En octobre, l’ANDRH et Swile ont embarqué les Jeunes Pros RH pour un afterwork pas comme les autres : un décryptage de l’intergénérationnel avec Yannick Merciris, directeur de la rédaction de The Daily Swile, et Caroline Sarrot-Lecarpentier, conférencière, médiatrice et consultante. Au programme : échanges inspirants et rires autour d’un stand-up sur le monde du travail. Une rencontre où networking rime avec learning.

L’âge : dernière discrimination autorisée 

Ce qu’il faut retenir des échanges, c’est d’abord que l’âge reste un tabou. « L’âge, c’est la dernière discrimination autorisée », souligne Caroline Sarrot-Lecarpentier. Contrairement au genre ou à l’origine, parler d’âge reste socialement accepté, mais c’est un frein majeur à la diversité et à la performance. Ensuite, les stéréotypes enferment.
Senior ne rime pas toujours avec sagesse et transmission. « Ces stéréotypes sont à double tranchant : positifs en apparence, mais enfermants », explique Caroline Sarrot-Lecarpentier.
Tous les seniors ne veulent pas transmettre, certains souhaitent continuer à apprendre, d’autres aspirent à la retraite.
De même, jeune ne signifie pas forcément digital native et innovation. « Arrêtez de mettre sur nos épaules cette pression : nous n’en savons pas plus que vous », témoignent des jeunes pros dans la salle. Enfin, ce n’est pas un choc des générations, mais un choc des repères. Les tensions viennent des différences de rapport au travail, au temps, à la communication et à l’autorité. « Ce ne sont pas des conflits de génération, mais des conflits de valeurs », insiste l’experte.
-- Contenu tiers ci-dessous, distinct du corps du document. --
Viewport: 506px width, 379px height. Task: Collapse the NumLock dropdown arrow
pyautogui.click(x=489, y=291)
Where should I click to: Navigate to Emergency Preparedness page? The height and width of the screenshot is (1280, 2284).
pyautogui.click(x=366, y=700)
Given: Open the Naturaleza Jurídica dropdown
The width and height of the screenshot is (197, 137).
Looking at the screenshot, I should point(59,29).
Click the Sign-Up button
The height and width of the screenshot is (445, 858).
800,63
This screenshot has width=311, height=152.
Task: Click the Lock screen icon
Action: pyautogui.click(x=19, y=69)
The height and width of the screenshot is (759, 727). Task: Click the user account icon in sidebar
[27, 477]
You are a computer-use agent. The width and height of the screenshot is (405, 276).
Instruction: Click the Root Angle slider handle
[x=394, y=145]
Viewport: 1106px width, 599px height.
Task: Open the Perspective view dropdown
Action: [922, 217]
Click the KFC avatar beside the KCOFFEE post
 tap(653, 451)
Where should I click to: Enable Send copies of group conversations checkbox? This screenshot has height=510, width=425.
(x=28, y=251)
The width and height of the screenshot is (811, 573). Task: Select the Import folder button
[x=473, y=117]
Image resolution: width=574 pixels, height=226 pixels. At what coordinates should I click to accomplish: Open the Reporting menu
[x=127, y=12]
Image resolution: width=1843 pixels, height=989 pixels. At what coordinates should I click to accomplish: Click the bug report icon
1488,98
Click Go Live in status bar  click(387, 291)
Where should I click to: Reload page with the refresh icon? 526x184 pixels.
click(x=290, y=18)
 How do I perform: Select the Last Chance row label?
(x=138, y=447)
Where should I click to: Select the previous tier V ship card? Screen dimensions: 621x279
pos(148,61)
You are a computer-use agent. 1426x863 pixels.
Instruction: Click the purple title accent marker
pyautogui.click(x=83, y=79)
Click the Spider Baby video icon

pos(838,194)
Pourquoi ce sujet est-il stratégique pour l’entreprise ?

Parce qu’il conditionne la performance collective : « L’avenir sera intergénérationnel… ou conflictuel. À vous de le prendre en main », prévient Caroline. Bien gérer, l’intergénérationnel : 

  • Favorise la culture d’entreprise en assurant la transmission des savoirs et des valeurs ;
  • Stimule l’innovation grâce à la complémentarité des expériences ;
  • Accroît l’engagement en permettant à chacun de trouver sa place et de se sentir utile.

Des solutions concrètes pour passer à l’action Pour y parvenir, plusieurs solutions concrètes s’imposent : le co-mentoring et le reverse mentoring sont des leviers puissants. « Chez Microsoft, des duos intergénérationnels ont travaillé six mois sur des projets d’innovation. Résultat : des idées qui bousculent et qui tiennent la route », explique-t-elle. La formation continue pour tous est également essentielle pour anticiper l’obsolescence des compétences.
Il faut aussi valoriser les rôles modèles afin d’éviter le gâchis des savoirs lors des départs en retraite. Enfin, l’intelligence
circulaire doit devenir une pratique courante : « Comme l’économie circulaire, il faut faire circuler l’intelligence dans l’entreprise ».

Les annonces RH doivent aussi évoluer. Quatre règles d’or sont à retenir :

  • Parler compétences plutôt que que d'âge,
  • Présenter des avantages qui profitent à tous,
  • Diversifier les visuels et le langage pour éviter le jargon générationnel,
  • Multiplier les canaux de diffusion pour toucher toutes les audiences.

Les chiffres clés à retenir : 82 % des salariés considèrent le bureau comme le premier lieu de rencontre intergénérationnelle. En 2050, un Français sur trois aura plus de 60 ans. Une entreprise sur deux hésite à recruter un senior. 39 % des compétences essentielles des travailleurs devraient changer d’ici 2030.